When it comes to rail travel or indeed flying through the air, thousands are proud to be virgins.
Personally, when I travel on board a Pendolino I am overcome with a feeling of nausea. I suspect Sir Richard Branson will experience the same sensation from now on.
Of course, Sir Richard is going to feel bitter that Virgin Trains have lost the franchise to operate the West Coast Mainline. It was a major and high profile component of his business empire. Trains gave the Virgin brand an opportunity to touch a customer base that wouldn’t be so easily reached with other Virgin products. I have always suspected too that it also gave Sir Richard the train set to play with he may have been deprived of as a child.
But I think he may have a point in being so angry about the process of re-tendering for such an important plank of our transportation network. There is no doubt that Virgin has moved rail travel forward. They have shown innovation- not least the sickly Pendolinos – and they have made the corresponding investment to make it happen. They have also given a rather bland business sector a touch of brand magic. Virgin is a brand with value, a sexiness if you will, a touch of glamour. And they have worked hard to make their part of this busy network of rail services efficient and effective.
It would seem because Sir Richard’s chequebook was somewhat more restricted- he would claim more realistic – than that of the First Group- the past 15 years counts for nothing. This is worrying. If rail franchisees begin to feel that a 15 year contract is the most likely period they will get to operate a service then inevitably this will result in compromises to service and investment.
Would any large scale, high cost business have a serious plan in place where the lifespan of their business would be a maximum of 15 years? I cannot think of any. Business plans for the long haul. That’s how they build expertise, skill, customer loyalty and with that comes profit.
Virgin Trains, or indeed any other operator, should not have guarantees that they can operate a franchise for an unlimited time. Of course not. It is only right that government of whatever colour review and have robust checks and balances in place to ensure passengers are getting a good service and value for money. Not a phrase that sits that easily in terms of rail fares – I agree. But this process of re-tendering in my view is not a good model when it comes something like rail services. It is short termism writ large.
Surely it is not sensible to award franchises to operate such important services as this by a judgement on who can offer the government most money. Of course, the taxpayer should expect a return. The government need to maximise and sweat its assets particularly in the current economic times – fair enough. But this process appears to have been too simplistic – too cash orientated. Sir Richard believes the First Group figures don’t add up, services will be compromised, jobs will be lost. The RMT agree. Not usual bedfellows.
Time will tell. First Group have made some pretty impressive claims on investment, new services and improved passenger experience. It is now in their hands to prove the government right.
The Prime Minister spent his formative years in commercial television. Therefore, he should know only too well how commercial auctions work and how good, well performing companies have their livelihoods stripped away for the sake of the weakness of a chequebook in a bid process. It would appear that he is happy for the same principles to be administered on our railway system despite the lessons of the TV franchise debacle of the eighties and nineties.
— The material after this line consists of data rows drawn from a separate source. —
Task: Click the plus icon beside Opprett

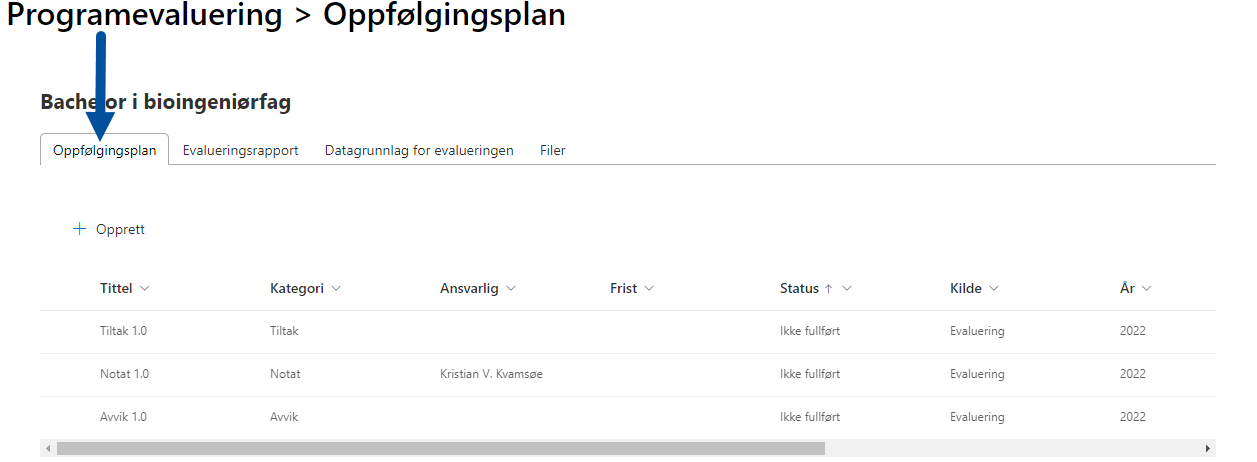Action: (80, 229)
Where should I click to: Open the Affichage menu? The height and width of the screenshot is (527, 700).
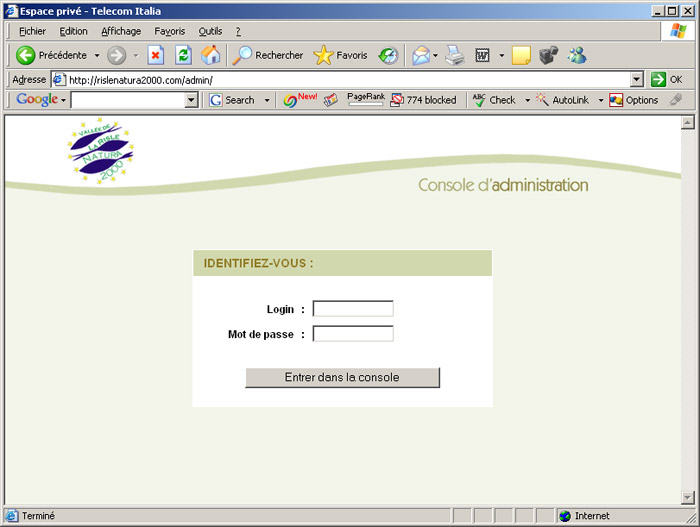click(x=121, y=31)
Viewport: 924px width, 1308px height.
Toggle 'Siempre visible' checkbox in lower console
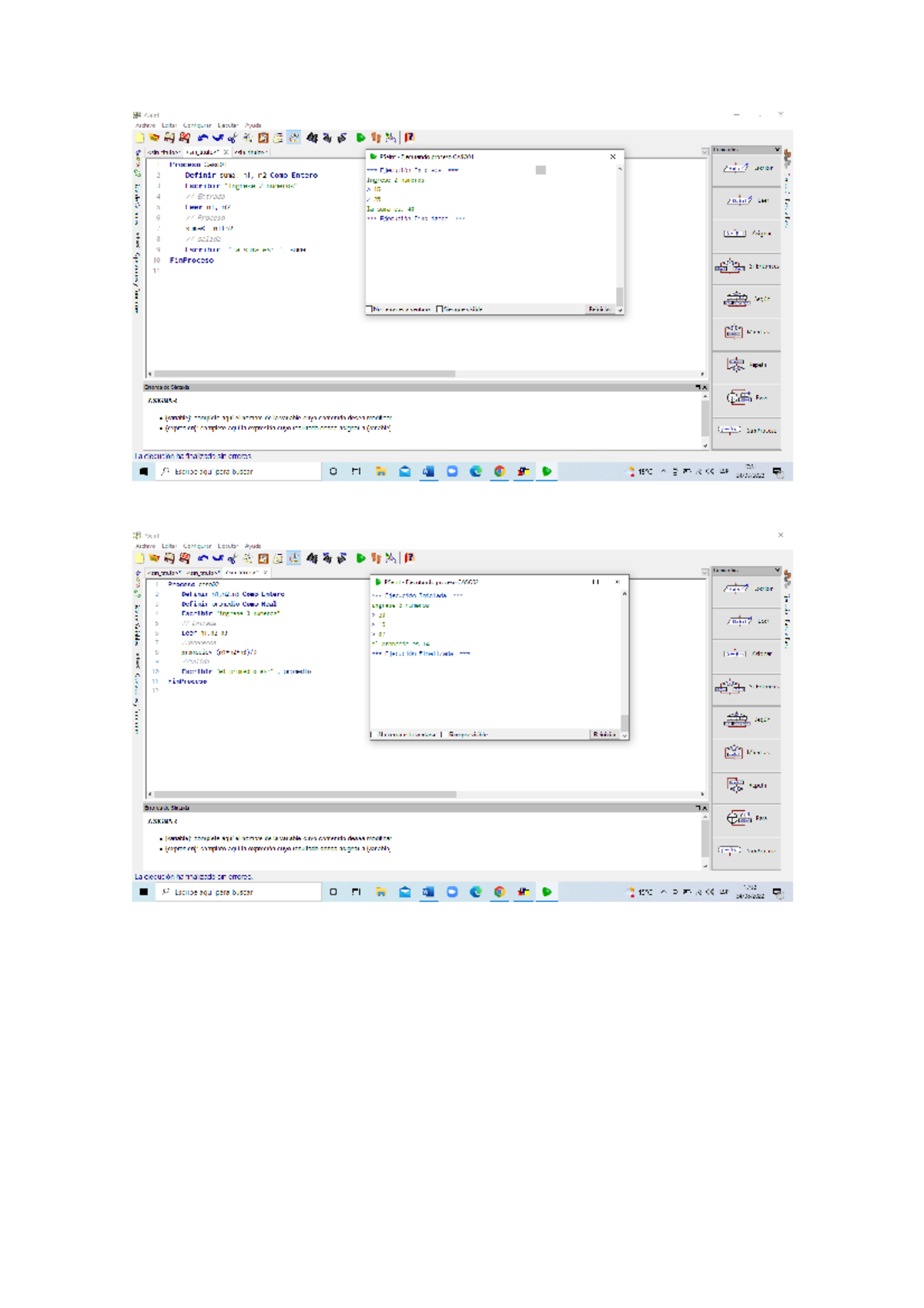[x=444, y=735]
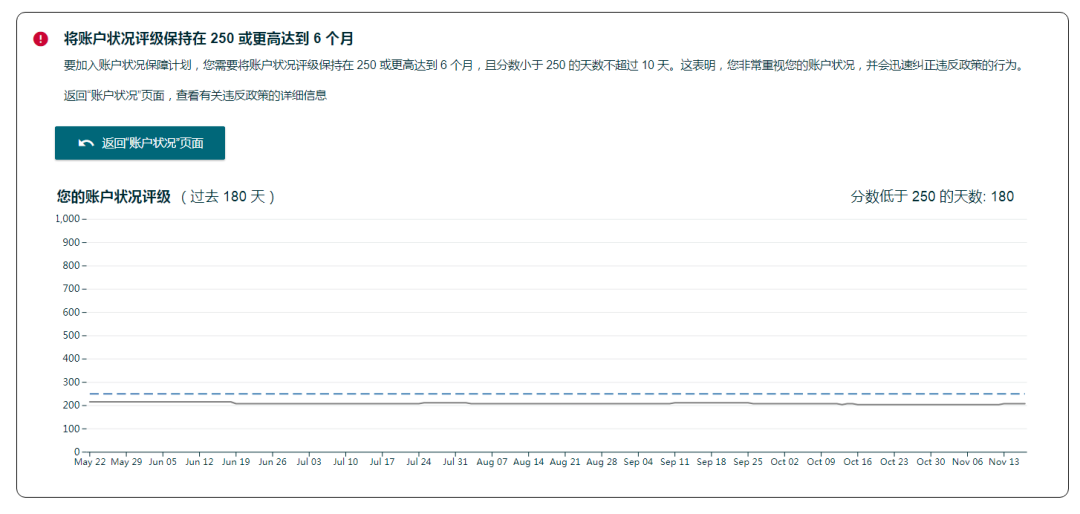Click the Jul 24 date label

[418, 462]
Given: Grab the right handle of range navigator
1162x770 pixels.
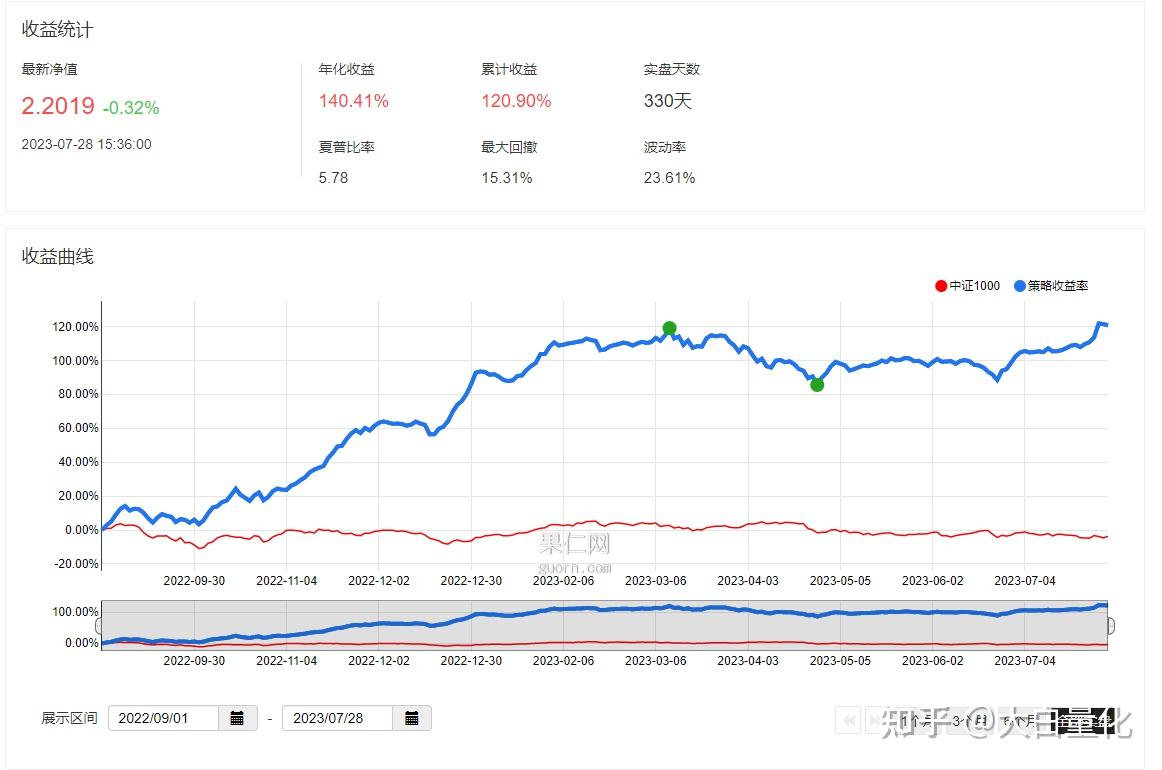Looking at the screenshot, I should coord(1110,625).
I am not an apologist for Branson or the Virgin Group. The Virgin Group will continue just fine. Sir Richard I am sure will brood on the decision from one of his many luxurious homes located on a beach in the sunshine. He will be just fine too. But that shouldn’t cloud our judgment as to whether this decision is the best for our rail system. I have yet to be convinced it is.
I also hope that First Group stands by the infrastructure they will inherit in January and jobs will not be lost.
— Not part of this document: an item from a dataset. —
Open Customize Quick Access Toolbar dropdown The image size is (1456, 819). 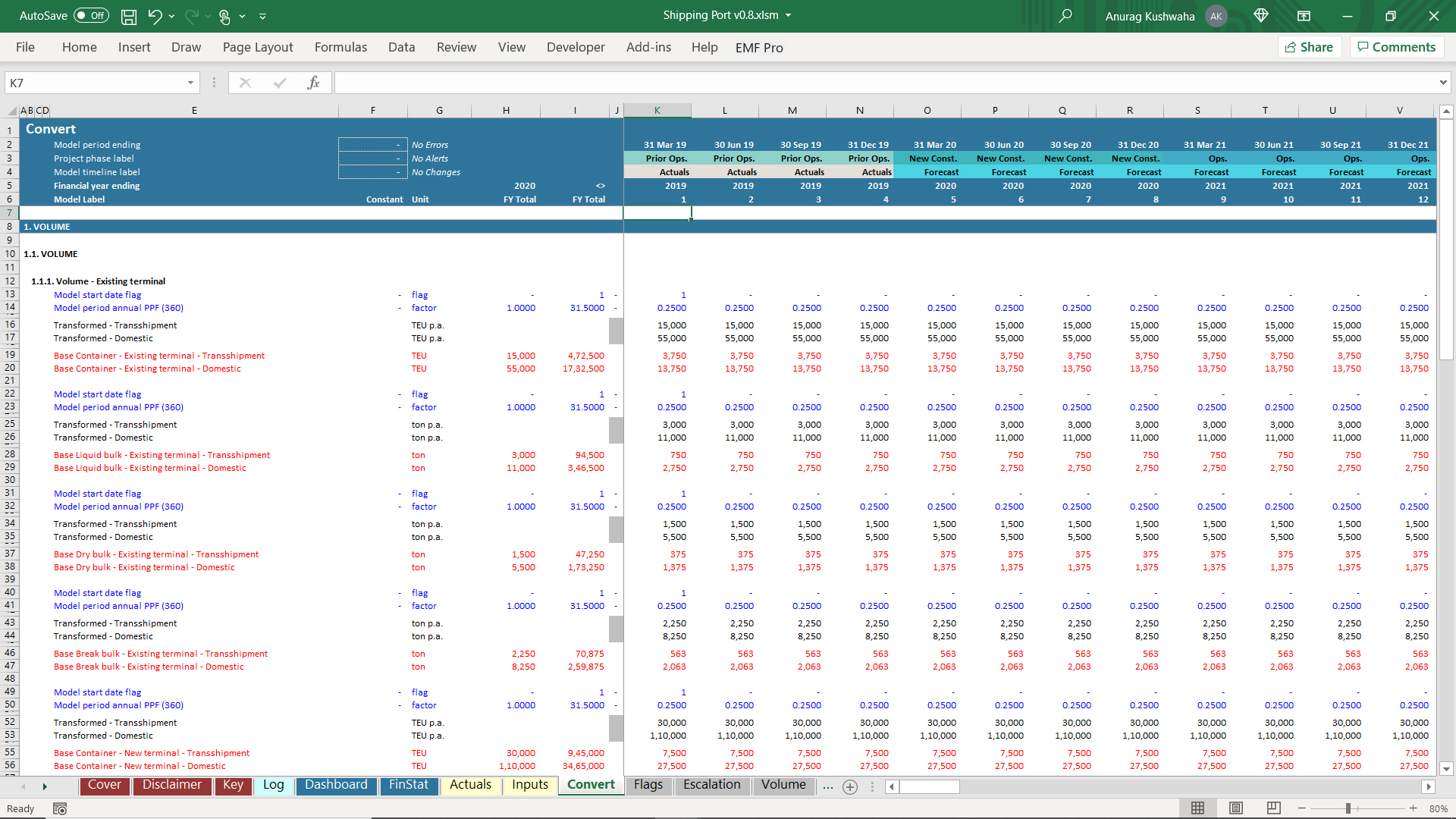point(262,16)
As for the government they now have to hope that the allure of a few extra pennies doesn’t come back to haunt them. It’s too late for this virgin – but I hope somewhere at the DfT someone might feeling a tad guilty the morning after.
Tim Rudman is a Director of Birmingham-based strategic PR consultancy Urban Communications
No need to weep too many tears for Virgin. Given the dysfunctional franchising system and the fourfold increase in public subsidy since privatisation, Richard Branson has been enjoying the proverbial licence to print money. His supposed investment in The West Coast franchise has actually come from government infrastructure investment (£9 billion line upgrade) plus money borrowed via Network Rail (tax payer backed again). This money merry go round gives rail companies a guaranteed return which we pay for – and if the Government is now seeking better payback from franchise winner First, the new operator can still hand the franchise back with minimal penalties if the numbers don’t work. Meanwhile passengers face ever higher fares on a service which – in no small way thanks to Virgin – has some of the highest rail fares in the world. Train companies come and go, the real issuel is that the fragmented privatised rail system is an expensive failure.